Dataset entries
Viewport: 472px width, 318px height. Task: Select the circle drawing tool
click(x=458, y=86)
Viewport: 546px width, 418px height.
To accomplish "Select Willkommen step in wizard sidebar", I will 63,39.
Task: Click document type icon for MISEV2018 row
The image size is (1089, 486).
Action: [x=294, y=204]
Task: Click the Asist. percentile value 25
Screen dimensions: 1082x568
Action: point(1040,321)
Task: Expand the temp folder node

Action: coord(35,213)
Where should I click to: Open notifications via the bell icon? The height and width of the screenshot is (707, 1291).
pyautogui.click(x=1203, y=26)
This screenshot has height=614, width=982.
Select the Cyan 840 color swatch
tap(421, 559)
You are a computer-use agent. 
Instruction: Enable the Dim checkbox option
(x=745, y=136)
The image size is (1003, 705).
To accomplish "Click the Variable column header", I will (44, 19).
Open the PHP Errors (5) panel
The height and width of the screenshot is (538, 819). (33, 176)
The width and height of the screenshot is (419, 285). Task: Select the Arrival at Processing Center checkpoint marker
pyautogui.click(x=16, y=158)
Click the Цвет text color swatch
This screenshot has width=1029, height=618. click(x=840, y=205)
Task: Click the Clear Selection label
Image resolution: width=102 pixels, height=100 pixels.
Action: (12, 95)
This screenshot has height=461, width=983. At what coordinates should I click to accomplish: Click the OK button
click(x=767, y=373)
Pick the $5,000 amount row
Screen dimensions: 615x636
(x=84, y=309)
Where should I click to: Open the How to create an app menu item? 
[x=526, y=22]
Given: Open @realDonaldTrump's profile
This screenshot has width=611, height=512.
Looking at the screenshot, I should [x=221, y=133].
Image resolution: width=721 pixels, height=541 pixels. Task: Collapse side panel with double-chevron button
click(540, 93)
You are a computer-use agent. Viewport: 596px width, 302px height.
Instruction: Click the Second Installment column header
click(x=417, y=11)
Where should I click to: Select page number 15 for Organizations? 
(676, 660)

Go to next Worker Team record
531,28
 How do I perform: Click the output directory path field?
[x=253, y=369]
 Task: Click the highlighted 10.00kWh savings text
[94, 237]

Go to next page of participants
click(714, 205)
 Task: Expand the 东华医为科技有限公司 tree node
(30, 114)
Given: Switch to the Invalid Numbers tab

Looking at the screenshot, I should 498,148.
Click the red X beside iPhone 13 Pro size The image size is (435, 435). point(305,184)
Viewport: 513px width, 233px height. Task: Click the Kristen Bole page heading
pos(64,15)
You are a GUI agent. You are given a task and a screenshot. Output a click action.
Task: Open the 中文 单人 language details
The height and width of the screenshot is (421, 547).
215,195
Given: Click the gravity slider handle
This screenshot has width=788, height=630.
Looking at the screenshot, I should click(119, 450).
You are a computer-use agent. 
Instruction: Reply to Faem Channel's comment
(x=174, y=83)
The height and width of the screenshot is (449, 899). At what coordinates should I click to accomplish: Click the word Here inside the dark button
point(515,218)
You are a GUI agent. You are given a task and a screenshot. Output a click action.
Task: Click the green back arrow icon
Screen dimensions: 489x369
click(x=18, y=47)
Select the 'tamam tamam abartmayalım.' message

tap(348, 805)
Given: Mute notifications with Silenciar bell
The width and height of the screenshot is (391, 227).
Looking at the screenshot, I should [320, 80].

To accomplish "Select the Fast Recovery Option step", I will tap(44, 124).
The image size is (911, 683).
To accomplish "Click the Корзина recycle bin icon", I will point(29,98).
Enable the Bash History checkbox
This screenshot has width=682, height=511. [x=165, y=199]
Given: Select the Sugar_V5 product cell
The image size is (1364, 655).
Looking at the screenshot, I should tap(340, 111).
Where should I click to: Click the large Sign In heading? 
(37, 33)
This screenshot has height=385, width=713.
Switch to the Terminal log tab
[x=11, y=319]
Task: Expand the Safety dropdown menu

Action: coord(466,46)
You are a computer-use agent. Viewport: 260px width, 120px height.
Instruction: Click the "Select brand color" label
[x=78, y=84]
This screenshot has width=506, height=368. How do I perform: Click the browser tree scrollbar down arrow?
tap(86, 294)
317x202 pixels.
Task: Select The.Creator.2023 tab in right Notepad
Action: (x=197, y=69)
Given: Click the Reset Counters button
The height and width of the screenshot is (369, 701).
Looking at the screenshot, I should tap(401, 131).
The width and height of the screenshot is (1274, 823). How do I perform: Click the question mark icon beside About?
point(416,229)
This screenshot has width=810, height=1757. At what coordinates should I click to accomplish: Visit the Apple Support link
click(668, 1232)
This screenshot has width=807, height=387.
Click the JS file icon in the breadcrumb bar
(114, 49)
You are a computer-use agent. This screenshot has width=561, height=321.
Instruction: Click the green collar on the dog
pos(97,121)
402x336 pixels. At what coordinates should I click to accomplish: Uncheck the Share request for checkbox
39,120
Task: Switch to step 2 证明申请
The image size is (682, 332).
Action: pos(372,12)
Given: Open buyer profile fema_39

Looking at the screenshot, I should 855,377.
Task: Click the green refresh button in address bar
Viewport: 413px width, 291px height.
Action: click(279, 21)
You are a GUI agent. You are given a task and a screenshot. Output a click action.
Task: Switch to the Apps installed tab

_WORK REQUIRED_
From the records above, give again exactly the lines running from the line with "Go to next page of participants" to the line with "The image size is (911, 683).", inclusive.

_SOLUTION TO THIS EXERCISE_
Go to next page of participants
click(714, 205)
 Task: Expand the 东华医为科技有限公司 tree node
(30, 114)
Given: Switch to the Invalid Numbers tab

Looking at the screenshot, I should 498,148.
Click the red X beside iPhone 13 Pro size The image size is (435, 435). point(305,184)
Viewport: 513px width, 233px height. Task: Click the Kristen Bole page heading
pos(64,15)
You are a GUI agent. You are given a task and a screenshot. Output a click action.
Task: Open the 中文 单人 language details
The height and width of the screenshot is (421, 547).
215,195
Given: Click the gravity slider handle
This screenshot has width=788, height=630.
Looking at the screenshot, I should click(119, 450).
You are a computer-use agent. 
Instruction: Reply to Faem Channel's comment
(x=174, y=83)
The height and width of the screenshot is (449, 899). At what coordinates should I click to accomplish: Click the word Here inside the dark button
point(515,218)
You are a GUI agent. You are given a task and a screenshot. Output a click action.
Task: Click the green back arrow icon
Screen dimensions: 489x369
click(x=18, y=47)
Select the 'tamam tamam abartmayalım.' message

tap(348, 805)
Given: Mute notifications with Silenciar bell
The width and height of the screenshot is (391, 227).
Looking at the screenshot, I should [320, 80].

To accomplish "Select the Fast Recovery Option step", I will tap(44, 124).
The image size is (911, 683).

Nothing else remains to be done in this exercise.